- What you will do:
Keeping each word and mark in place, write out the full listing once more.

- Working data:
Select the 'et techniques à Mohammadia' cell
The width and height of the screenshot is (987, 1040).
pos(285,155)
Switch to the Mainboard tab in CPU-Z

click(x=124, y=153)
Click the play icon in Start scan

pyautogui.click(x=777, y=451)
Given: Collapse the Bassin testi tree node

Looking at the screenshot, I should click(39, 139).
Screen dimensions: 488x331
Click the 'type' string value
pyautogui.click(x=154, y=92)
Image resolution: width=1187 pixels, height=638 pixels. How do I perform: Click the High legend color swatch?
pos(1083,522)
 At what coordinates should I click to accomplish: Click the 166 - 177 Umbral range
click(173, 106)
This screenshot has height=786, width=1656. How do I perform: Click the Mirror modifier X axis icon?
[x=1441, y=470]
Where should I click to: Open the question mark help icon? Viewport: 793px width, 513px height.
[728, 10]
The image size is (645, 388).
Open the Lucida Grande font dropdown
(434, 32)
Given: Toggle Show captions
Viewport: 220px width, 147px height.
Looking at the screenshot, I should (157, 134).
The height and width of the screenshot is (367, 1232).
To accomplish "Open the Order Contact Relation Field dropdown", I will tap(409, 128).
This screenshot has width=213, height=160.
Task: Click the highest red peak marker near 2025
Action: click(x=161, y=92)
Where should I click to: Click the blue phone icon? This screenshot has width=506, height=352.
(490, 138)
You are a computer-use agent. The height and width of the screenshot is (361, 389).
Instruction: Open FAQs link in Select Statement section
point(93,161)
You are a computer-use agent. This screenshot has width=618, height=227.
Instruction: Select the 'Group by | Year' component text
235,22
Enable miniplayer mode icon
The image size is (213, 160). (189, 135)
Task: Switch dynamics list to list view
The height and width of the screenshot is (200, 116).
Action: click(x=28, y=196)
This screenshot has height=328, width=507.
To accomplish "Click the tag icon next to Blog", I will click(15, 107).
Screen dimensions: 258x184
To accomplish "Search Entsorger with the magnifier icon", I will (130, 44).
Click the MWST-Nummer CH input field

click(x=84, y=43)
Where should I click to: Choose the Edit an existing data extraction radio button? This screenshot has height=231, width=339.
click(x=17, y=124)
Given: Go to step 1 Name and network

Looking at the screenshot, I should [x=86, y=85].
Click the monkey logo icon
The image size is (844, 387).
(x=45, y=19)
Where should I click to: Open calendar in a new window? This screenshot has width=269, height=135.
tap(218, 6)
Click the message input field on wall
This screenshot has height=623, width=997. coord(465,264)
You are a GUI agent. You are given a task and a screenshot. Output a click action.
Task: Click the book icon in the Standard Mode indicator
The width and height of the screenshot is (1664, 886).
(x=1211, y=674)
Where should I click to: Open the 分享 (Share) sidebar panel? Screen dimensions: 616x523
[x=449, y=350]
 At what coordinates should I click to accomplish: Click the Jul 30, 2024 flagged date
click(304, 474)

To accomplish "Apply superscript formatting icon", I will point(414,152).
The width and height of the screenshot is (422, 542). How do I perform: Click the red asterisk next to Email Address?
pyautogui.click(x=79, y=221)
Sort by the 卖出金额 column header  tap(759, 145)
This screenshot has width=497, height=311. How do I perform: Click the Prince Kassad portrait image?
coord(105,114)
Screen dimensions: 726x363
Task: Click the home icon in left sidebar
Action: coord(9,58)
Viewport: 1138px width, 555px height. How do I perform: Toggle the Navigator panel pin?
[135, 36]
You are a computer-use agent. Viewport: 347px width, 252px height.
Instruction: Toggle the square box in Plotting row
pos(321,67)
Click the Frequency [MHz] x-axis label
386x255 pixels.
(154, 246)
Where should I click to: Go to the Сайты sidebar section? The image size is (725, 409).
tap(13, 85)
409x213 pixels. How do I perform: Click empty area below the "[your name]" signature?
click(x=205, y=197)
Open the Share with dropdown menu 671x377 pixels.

- Result for this task:
Select the 'et techniques à Mohammadia' cell
The width and height of the screenshot is (987, 1040).
pos(285,155)
Switch to the Mainboard tab in CPU-Z

click(x=124, y=153)
Click the play icon in Start scan

pyautogui.click(x=777, y=451)
Given: Collapse the Bassin testi tree node

Looking at the screenshot, I should click(39, 139).
Screen dimensions: 488x331
Click the 'type' string value
pyautogui.click(x=154, y=92)
Image resolution: width=1187 pixels, height=638 pixels. How do I perform: Click the High legend color swatch?
pos(1083,522)
 At what coordinates should I click to accomplish: Click the 166 - 177 Umbral range
click(173, 106)
This screenshot has height=786, width=1656. How do I perform: Click the Mirror modifier X axis icon?
[x=1441, y=470]
Where should I click to: Open the question mark help icon? Viewport: 793px width, 513px height.
[728, 10]
The image size is (645, 388).
Open the Lucida Grande font dropdown
(434, 32)
Given: Toggle Show captions
Viewport: 220px width, 147px height.
Looking at the screenshot, I should (157, 134).
The height and width of the screenshot is (367, 1232).
To accomplish "Open the Order Contact Relation Field dropdown", I will tap(409, 128).
This screenshot has width=213, height=160.
Task: Click the highest red peak marker near 2025
Action: click(x=161, y=92)
Where should I click to: Click the blue phone icon? This screenshot has width=506, height=352.
(490, 138)
You are a computer-use agent. The height and width of the screenshot is (361, 389).
Instruction: Open FAQs link in Select Statement section
point(93,161)
You are a computer-use agent. This screenshot has width=618, height=227.
Instruction: Select the 'Group by | Year' component text
235,22
Enable miniplayer mode icon
The image size is (213, 160). (189, 135)
Task: Switch dynamics list to list view
The height and width of the screenshot is (200, 116).
Action: click(x=28, y=196)
This screenshot has height=328, width=507.
To accomplish "Click the tag icon next to Blog", I will click(15, 107).
Screen dimensions: 258x184
To accomplish "Search Entsorger with the magnifier icon", I will (130, 44).
Click the MWST-Nummer CH input field

click(x=84, y=43)
Where should I click to: Choose the Edit an existing data extraction radio button? This screenshot has height=231, width=339.
click(x=17, y=124)
Given: Go to step 1 Name and network

Looking at the screenshot, I should [x=86, y=85].
Click the monkey logo icon
The image size is (844, 387).
(x=45, y=19)
Where should I click to: Open calendar in a new window? This screenshot has width=269, height=135.
tap(218, 6)
Click the message input field on wall
This screenshot has height=623, width=997. coord(465,264)
You are a GUI agent. You are given a task and a screenshot. Output a click action.
Task: Click the book icon in the Standard Mode indicator
The width and height of the screenshot is (1664, 886).
(x=1211, y=674)
Where should I click to: Open the 分享 (Share) sidebar panel? Screen dimensions: 616x523
[x=449, y=350]
 At what coordinates should I click to accomplish: Click the Jul 30, 2024 flagged date
click(304, 474)

To accomplish "Apply superscript formatting icon", I will point(414,152).
The width and height of the screenshot is (422, 542). How do I perform: Click the red asterisk next to Email Address?
pyautogui.click(x=79, y=221)
Sort by the 卖出金额 column header  tap(759, 145)
This screenshot has width=497, height=311. How do I perform: Click the Prince Kassad portrait image?
coord(105,114)
Screen dimensions: 726x363
Task: Click the home icon in left sidebar
Action: coord(9,58)
Viewport: 1138px width, 555px height. How do I perform: Toggle the Navigator panel pin?
[135, 36]
You are a computer-use agent. Viewport: 347px width, 252px height.
Instruction: Toggle the square box in Plotting row
pos(321,67)
Click the Frequency [MHz] x-axis label
386x255 pixels.
(154, 246)
Where should I click to: Go to the Сайты sidebar section? The image size is (725, 409).
tap(13, 85)
409x213 pixels. How do I perform: Click empty area below the "[your name]" signature?
click(x=205, y=197)
Open the Share with dropdown menu 671x377 pixels.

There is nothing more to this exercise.